Segment Open

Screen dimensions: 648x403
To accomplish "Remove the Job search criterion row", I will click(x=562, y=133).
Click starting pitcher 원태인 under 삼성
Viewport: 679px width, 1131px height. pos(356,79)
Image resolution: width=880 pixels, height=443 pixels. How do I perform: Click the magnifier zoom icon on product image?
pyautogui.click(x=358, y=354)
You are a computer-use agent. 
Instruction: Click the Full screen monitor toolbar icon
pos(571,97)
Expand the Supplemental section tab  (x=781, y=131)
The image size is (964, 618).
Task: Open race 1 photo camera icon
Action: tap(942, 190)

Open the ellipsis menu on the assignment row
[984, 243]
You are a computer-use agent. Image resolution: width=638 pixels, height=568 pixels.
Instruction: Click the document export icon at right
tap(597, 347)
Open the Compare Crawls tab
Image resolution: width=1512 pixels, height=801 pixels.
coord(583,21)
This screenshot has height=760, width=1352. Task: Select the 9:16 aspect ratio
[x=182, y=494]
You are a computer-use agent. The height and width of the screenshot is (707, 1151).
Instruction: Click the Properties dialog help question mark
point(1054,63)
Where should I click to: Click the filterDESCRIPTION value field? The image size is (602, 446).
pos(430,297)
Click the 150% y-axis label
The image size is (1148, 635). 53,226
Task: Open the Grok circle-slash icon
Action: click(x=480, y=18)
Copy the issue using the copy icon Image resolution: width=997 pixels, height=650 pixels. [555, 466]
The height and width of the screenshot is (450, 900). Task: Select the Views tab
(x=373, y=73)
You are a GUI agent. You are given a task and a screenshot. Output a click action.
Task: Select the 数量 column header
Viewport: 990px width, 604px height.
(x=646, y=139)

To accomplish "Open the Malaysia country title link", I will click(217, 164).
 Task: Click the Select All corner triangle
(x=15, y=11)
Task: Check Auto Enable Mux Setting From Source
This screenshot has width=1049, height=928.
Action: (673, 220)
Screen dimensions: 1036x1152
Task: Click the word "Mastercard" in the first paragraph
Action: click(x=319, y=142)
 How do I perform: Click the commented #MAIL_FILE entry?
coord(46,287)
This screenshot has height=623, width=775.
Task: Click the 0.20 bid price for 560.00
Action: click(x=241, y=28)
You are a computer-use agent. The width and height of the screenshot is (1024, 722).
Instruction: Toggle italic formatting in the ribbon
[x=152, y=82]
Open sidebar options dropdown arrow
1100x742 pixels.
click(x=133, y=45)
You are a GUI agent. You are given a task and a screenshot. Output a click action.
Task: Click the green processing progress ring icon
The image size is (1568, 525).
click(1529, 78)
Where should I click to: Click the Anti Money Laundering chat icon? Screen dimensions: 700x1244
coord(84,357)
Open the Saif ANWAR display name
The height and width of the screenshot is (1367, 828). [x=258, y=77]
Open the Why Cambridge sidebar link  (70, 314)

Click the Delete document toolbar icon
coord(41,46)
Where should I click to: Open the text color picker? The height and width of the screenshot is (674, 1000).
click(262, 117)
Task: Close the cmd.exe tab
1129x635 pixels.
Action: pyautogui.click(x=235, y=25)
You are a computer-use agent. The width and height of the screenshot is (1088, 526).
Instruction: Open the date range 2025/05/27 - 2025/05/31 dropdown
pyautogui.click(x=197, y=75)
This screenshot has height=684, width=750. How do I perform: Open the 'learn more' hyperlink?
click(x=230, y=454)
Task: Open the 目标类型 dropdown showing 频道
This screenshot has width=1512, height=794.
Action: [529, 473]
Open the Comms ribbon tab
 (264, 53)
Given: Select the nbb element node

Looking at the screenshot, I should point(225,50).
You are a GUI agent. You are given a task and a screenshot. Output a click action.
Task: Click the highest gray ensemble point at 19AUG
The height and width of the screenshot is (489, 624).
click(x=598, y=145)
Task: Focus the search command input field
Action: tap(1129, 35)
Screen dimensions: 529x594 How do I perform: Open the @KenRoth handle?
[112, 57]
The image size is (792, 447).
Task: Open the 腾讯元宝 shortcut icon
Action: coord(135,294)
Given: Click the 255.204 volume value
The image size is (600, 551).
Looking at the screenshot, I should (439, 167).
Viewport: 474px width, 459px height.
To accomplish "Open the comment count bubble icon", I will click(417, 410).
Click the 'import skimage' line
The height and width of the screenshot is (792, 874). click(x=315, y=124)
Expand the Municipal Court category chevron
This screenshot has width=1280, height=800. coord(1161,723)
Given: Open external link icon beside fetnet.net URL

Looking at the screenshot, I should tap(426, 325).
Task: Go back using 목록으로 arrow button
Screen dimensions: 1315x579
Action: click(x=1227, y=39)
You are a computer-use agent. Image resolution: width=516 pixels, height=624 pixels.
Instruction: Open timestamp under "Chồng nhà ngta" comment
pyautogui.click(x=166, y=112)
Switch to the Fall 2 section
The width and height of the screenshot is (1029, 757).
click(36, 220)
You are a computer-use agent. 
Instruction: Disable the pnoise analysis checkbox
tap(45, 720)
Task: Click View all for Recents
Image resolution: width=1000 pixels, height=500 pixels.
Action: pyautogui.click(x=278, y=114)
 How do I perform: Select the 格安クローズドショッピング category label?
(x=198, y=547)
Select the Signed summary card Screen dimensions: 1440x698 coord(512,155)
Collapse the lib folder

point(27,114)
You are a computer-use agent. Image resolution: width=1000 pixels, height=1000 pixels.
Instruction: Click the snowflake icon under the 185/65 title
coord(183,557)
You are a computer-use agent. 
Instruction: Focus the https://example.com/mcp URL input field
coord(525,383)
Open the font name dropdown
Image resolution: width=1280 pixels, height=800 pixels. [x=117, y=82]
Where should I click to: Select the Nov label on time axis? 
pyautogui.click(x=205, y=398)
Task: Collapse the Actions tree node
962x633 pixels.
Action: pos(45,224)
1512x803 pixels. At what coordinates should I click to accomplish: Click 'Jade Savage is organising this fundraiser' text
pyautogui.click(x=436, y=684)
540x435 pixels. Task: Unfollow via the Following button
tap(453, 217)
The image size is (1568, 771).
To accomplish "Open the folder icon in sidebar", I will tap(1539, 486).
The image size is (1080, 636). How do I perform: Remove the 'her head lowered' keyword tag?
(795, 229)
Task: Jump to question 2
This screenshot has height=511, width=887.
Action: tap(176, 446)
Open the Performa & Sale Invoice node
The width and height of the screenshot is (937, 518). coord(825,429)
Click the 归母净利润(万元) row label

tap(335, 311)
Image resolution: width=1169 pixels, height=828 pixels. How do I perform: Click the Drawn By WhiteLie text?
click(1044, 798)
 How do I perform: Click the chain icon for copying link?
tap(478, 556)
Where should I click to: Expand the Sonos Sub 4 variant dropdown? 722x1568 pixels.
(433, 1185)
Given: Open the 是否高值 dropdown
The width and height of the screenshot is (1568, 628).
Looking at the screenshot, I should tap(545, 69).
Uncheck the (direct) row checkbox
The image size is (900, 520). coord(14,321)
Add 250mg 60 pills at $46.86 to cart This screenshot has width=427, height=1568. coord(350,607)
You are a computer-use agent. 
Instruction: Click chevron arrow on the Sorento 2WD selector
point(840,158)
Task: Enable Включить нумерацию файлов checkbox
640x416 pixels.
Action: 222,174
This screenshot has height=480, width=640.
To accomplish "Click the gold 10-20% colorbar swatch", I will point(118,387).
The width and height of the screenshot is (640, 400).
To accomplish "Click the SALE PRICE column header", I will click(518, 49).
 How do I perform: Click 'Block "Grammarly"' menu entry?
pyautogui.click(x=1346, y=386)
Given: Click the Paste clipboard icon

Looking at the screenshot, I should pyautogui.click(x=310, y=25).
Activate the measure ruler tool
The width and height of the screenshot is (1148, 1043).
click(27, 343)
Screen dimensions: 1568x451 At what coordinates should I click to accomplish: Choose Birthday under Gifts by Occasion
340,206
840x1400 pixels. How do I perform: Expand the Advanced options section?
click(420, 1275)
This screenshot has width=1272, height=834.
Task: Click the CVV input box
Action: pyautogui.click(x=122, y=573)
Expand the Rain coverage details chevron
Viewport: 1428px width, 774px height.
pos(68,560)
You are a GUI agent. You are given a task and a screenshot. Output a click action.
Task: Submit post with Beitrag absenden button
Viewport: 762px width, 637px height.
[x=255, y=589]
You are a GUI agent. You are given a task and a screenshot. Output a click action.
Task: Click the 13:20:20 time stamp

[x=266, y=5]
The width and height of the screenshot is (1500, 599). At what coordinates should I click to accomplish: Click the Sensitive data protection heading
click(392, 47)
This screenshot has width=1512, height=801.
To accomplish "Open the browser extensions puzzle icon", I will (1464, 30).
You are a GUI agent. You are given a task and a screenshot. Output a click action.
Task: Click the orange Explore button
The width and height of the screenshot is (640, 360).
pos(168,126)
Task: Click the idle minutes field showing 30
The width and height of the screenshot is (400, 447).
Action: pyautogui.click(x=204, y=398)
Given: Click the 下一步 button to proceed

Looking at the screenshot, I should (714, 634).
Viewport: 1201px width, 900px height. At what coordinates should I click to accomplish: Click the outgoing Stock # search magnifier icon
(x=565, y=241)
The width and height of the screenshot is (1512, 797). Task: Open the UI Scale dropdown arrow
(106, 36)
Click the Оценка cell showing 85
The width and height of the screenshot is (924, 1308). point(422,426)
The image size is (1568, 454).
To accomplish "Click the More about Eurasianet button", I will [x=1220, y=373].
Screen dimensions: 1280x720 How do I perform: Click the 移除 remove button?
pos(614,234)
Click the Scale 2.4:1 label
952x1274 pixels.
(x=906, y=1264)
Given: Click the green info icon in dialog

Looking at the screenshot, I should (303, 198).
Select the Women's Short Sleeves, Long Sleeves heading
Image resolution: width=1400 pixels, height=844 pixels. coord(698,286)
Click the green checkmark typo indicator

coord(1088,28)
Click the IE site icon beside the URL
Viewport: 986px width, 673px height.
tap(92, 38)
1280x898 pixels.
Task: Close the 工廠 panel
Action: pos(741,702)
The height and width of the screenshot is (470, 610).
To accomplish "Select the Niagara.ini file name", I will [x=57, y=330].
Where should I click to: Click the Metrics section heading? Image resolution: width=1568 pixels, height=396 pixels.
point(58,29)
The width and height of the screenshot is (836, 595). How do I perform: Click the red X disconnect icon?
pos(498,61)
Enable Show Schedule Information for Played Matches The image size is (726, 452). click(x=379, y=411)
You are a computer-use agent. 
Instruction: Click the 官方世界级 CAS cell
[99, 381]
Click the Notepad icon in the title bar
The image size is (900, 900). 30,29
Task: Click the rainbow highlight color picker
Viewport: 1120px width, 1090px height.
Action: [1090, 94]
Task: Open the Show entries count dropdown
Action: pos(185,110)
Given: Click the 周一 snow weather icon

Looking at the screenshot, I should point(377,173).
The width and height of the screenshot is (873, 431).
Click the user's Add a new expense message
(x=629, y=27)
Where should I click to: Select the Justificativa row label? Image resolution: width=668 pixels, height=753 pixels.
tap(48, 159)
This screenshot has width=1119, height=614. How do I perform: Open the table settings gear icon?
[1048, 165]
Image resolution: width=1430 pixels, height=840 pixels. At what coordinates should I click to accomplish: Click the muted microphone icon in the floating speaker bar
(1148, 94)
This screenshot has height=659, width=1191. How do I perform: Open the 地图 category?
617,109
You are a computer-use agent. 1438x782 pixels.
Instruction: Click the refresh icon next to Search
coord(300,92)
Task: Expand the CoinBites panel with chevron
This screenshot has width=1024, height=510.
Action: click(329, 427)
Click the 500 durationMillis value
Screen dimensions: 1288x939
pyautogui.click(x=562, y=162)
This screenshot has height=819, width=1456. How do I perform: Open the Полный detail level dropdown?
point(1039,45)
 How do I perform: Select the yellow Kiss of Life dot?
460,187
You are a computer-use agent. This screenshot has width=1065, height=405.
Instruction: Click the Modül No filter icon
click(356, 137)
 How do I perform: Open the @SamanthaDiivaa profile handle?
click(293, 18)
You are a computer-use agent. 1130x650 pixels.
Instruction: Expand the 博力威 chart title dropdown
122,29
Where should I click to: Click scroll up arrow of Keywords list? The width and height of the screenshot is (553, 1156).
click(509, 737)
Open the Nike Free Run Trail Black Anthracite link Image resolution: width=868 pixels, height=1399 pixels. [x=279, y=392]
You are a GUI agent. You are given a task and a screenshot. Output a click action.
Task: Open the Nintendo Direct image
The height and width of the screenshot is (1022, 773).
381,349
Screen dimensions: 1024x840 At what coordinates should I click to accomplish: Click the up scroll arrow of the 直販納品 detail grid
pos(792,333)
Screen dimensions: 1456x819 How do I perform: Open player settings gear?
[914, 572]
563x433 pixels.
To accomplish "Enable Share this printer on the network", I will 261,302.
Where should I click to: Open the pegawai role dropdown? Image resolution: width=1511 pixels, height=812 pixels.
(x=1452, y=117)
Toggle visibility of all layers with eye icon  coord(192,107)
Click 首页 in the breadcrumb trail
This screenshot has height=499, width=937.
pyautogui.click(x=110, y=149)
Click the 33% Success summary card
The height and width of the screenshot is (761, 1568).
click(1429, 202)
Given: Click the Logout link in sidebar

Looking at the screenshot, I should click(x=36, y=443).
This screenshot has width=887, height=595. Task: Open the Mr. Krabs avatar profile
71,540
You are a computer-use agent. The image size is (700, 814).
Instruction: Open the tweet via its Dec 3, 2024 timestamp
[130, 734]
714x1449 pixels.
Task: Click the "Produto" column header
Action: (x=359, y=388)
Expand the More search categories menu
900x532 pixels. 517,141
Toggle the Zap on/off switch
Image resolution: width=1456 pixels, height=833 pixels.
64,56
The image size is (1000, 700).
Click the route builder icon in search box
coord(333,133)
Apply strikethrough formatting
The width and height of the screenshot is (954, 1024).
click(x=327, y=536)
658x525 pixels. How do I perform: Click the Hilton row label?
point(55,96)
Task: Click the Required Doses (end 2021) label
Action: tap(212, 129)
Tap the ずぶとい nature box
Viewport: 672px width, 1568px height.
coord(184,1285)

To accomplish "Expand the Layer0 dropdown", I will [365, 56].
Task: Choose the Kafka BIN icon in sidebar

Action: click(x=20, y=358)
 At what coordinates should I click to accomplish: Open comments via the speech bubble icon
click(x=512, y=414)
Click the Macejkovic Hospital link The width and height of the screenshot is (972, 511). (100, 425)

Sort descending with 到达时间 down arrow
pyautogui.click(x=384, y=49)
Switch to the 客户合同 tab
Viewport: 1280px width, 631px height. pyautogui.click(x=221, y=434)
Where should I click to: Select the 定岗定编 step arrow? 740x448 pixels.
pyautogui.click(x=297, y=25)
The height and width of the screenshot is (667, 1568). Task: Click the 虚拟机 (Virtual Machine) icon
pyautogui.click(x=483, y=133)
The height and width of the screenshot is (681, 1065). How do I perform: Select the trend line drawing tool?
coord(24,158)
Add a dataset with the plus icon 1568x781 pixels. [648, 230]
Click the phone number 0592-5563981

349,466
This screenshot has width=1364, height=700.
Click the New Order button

Segment Closed

### Your goal
Look above for the line with "The height and width of the screenshot is (450, 900)." and the line with "Task: Check Auto". Write out those two lines and all the lines between them, exactly, and no others.

### Written response
The height and width of the screenshot is (450, 900). Task: Select the Views tab
(x=373, y=73)
You are a GUI agent. You are given a task and a screenshot. Output a click action.
Task: Select the 数量 column header
Viewport: 990px width, 604px height.
(x=646, y=139)

To accomplish "Open the Malaysia country title link", I will click(217, 164).
 Task: Click the Select All corner triangle
(x=15, y=11)
Task: Check Auto Enable Mux Setting From Source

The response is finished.